Unbelievable, seems I uploaded the wrong config. I just double checked 
to see if any other differences:

scripts/diffconfig config-6.0.0-edison-acpi-standard-bad 
config-6.0.0-edison-acpi-standard-good
  GENERIC_PHY n -> y
  PHY_TUSB1210 n -> y

>
>>> https://drive.google.com/drive/folders/1H28AL1coPPZ2kLTYskDuDdWo-oE7DRPH?usp=sharing
>>> let's see how it behaves on your setup. There's also the U-Boot binary
>> Ok, it's getting weirder and weirder. The following is with my U-Boot
>> and your kernel/initrd
>>
>> 1) I placed them in /boot which is on my btrfs partition on the emmc (my
>> U-Boot has btrfs enabled)
>>
>> Linux kernel version 6.0.0-edison-acpi-standard
>> (andreysm@...tunefw-builder) #8 SMP PREEMPT_DYNAMIC Sat Oct 15 18:47:19
>> UTC 2022
>> Building boot_params at 0x00090000
>> Loading bzImage at address 100000 (12064480 bytes)
>> Initial RAM disk at linear address 0x06000000, size 25165824 bytes
>> Kernel command line: "quiet root=/dev/mmcblk0p8
>> rootflags=subvol=@,compress=lzo rootfstype=btrfs console=ttyS2,115200n8
>> earlyprintk=ttyS2,115200n8,keep loglevel=4 systemd.unit=multi-user.target"
>> Kernel loaded at 00100000, setup_base=00090000
>>
> You shouldn't be using root from you storage since:
>    a) the initrd I uploaded is self-containing, it doesn't need anything else

Yes I know. With the Yocto image we build our own that does switchroot.

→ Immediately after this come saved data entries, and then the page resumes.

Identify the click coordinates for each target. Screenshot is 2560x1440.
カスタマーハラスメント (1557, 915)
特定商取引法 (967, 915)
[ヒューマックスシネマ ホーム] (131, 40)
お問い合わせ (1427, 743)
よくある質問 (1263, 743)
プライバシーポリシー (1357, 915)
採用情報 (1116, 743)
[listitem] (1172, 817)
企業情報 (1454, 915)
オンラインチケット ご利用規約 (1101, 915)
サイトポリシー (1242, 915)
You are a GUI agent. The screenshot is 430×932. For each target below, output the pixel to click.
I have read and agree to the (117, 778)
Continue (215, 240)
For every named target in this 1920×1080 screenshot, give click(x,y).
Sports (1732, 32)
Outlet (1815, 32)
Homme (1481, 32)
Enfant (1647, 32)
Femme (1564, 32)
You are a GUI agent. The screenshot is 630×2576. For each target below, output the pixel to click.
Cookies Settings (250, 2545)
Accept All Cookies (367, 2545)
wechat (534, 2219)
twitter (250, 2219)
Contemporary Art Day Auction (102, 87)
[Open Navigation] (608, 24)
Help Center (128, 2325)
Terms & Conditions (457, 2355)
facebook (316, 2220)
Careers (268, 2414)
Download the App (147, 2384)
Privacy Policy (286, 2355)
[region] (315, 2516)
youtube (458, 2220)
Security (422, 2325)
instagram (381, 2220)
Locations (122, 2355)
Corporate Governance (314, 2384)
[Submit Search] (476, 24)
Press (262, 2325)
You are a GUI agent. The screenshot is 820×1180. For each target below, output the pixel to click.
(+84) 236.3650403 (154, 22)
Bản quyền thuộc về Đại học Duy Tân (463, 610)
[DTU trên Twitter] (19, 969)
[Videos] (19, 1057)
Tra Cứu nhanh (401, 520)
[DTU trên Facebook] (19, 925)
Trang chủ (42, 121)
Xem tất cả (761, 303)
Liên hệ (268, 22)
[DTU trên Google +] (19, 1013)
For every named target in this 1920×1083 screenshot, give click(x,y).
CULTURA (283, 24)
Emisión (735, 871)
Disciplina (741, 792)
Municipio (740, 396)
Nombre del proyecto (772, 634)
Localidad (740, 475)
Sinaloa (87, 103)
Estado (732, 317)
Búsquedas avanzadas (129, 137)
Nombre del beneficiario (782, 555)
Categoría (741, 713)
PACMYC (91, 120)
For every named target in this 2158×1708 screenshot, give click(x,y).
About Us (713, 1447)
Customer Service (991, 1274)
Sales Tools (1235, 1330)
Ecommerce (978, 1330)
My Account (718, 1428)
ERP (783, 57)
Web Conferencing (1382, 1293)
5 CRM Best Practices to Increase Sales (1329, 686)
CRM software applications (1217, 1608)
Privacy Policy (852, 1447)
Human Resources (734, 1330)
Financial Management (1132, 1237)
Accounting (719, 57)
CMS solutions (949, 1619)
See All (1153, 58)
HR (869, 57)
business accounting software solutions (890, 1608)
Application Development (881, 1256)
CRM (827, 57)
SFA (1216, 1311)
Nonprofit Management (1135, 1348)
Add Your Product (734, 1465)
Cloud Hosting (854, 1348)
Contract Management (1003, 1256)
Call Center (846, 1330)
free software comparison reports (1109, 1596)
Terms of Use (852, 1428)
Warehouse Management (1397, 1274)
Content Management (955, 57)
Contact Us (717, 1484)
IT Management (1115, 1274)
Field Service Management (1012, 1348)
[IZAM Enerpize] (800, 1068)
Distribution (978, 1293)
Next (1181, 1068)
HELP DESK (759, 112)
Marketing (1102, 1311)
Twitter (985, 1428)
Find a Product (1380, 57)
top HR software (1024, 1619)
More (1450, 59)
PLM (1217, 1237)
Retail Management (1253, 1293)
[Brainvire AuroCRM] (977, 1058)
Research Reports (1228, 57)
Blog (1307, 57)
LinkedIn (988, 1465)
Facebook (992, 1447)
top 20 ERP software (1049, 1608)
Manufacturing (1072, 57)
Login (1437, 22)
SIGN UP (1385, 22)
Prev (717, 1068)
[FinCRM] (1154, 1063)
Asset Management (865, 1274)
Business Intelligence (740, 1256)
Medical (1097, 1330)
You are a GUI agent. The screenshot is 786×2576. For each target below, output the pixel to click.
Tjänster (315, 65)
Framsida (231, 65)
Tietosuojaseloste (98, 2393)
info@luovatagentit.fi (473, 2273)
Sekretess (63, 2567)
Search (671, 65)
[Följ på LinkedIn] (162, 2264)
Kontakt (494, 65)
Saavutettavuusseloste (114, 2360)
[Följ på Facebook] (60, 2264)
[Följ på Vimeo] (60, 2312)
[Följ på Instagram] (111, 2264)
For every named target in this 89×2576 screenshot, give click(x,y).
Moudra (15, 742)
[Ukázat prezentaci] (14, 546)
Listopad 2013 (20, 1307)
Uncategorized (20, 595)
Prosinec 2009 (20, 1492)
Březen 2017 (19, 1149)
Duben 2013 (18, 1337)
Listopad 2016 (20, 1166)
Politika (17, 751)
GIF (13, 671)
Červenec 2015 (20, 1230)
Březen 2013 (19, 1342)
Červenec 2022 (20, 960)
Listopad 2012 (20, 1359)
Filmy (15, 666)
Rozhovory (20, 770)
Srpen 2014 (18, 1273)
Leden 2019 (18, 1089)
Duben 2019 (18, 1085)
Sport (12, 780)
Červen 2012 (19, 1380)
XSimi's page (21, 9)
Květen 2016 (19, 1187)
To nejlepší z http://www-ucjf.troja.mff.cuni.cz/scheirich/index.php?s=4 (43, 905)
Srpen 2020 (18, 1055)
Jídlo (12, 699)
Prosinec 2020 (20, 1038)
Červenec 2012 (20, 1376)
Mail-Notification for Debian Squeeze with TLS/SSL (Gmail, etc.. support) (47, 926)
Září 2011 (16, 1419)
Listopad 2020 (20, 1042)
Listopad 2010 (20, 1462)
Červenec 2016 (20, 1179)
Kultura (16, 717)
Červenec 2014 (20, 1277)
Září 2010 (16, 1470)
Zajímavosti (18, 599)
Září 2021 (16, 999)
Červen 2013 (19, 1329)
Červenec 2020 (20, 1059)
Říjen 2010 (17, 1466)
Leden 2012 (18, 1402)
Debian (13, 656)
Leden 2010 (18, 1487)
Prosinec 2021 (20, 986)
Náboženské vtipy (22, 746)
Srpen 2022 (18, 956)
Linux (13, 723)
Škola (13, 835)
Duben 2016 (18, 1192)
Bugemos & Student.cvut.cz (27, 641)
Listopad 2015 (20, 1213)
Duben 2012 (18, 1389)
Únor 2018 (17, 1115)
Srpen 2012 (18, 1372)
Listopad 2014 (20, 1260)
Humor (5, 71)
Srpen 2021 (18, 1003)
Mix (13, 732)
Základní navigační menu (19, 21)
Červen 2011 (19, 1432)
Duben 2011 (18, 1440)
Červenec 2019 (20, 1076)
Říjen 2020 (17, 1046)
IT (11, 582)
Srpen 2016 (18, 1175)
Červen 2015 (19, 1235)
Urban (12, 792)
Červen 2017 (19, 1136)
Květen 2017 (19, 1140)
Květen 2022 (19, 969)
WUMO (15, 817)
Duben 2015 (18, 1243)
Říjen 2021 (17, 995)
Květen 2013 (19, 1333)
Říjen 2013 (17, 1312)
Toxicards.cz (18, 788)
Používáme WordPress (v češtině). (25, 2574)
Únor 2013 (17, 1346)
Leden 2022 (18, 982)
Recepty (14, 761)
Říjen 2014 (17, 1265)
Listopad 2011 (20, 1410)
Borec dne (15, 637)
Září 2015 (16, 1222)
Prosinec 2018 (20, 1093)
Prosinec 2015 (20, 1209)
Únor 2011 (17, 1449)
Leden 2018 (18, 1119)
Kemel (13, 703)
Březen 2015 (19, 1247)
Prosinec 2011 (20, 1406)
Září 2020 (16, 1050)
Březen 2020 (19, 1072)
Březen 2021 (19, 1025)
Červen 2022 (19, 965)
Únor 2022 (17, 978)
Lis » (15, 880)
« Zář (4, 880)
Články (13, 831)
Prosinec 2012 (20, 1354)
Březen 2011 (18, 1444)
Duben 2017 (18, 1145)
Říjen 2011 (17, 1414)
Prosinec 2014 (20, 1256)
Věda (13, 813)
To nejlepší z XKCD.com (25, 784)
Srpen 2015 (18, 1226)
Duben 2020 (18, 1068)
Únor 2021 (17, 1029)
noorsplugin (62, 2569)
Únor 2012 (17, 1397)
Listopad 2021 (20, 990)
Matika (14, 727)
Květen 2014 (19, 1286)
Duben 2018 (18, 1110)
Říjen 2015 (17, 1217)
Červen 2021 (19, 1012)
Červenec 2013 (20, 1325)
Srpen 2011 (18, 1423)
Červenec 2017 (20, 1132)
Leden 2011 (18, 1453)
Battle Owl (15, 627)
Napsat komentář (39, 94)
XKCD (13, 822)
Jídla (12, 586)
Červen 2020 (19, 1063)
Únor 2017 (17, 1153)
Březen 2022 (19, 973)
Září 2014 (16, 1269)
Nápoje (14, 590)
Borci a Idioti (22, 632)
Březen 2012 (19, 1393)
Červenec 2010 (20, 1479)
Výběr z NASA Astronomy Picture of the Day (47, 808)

Here I am inside your buildroot initrd, no fs from the emmc are mounted. 
According to dmesg btrfs module is loaded later then dwc3, and scans 
(finds) the btrfs partition in all cases without mounting.

>    b) your local data is another variable we don't want to introduce
>
> just "rootfstype=ramfs" should be enough for this and
>
>   root=/dev/mmcblk0p8 rootflags=subvol=@,compress=lzo rootfstype=btrfs
>
> should be dropped.

After some experimenting it appears "rootfstype=btrfs" causes the 
buildroot rootfs to fail probing tsub1210.

I think you should be able to reproduce this.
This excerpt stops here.